◆ **Extracted data**:
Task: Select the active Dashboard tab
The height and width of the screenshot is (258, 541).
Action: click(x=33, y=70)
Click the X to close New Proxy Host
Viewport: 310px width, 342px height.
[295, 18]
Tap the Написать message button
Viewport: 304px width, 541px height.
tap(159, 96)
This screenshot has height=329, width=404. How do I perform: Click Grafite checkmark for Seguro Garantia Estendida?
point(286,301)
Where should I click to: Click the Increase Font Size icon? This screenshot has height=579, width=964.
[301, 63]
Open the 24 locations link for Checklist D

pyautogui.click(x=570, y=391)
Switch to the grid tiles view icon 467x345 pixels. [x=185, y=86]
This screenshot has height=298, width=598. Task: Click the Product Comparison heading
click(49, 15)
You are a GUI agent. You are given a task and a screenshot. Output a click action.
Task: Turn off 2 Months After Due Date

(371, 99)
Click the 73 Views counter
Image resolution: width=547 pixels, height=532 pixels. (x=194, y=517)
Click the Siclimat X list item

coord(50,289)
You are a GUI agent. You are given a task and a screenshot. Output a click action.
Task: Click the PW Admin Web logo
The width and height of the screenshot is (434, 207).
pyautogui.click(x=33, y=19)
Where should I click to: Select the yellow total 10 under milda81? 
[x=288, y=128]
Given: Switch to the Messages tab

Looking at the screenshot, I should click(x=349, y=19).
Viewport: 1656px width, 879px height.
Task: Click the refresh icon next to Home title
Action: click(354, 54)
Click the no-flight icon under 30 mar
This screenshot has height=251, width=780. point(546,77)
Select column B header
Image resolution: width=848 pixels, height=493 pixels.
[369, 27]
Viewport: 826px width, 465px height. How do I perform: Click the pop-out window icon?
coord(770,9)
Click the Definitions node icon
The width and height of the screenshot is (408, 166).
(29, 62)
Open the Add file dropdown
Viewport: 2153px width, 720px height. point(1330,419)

◆ **To do**:
Every entry, from the first line to the last, should be retyped exactly.

◆ **Response to this task**:
Task: Select the active Dashboard tab
The height and width of the screenshot is (258, 541).
Action: click(x=33, y=70)
Click the X to close New Proxy Host
Viewport: 310px width, 342px height.
[295, 18]
Tap the Написать message button
Viewport: 304px width, 541px height.
tap(159, 96)
This screenshot has height=329, width=404. How do I perform: Click Grafite checkmark for Seguro Garantia Estendida?
point(286,301)
Where should I click to: Click the Increase Font Size icon? This screenshot has height=579, width=964.
[301, 63]
Open the 24 locations link for Checklist D

pyautogui.click(x=570, y=391)
Switch to the grid tiles view icon 467x345 pixels. [x=185, y=86]
This screenshot has height=298, width=598. Task: Click the Product Comparison heading
click(49, 15)
You are a GUI agent. You are given a task and a screenshot. Output a click action.
Task: Turn off 2 Months After Due Date

(371, 99)
Click the 73 Views counter
Image resolution: width=547 pixels, height=532 pixels. (x=194, y=517)
Click the Siclimat X list item

coord(50,289)
You are a GUI agent. You are given a task and a screenshot. Output a click action.
Task: Click the PW Admin Web logo
The width and height of the screenshot is (434, 207).
pyautogui.click(x=33, y=19)
Where should I click to: Select the yellow total 10 under milda81? 
[x=288, y=128]
Given: Switch to the Messages tab

Looking at the screenshot, I should click(x=349, y=19).
Viewport: 1656px width, 879px height.
Task: Click the refresh icon next to Home title
Action: click(354, 54)
Click the no-flight icon under 30 mar
This screenshot has height=251, width=780. point(546,77)
Select column B header
Image resolution: width=848 pixels, height=493 pixels.
[369, 27]
Viewport: 826px width, 465px height. How do I perform: Click the pop-out window icon?
coord(770,9)
Click the Definitions node icon
The width and height of the screenshot is (408, 166).
(29, 62)
Open the Add file dropdown
Viewport: 2153px width, 720px height. point(1330,419)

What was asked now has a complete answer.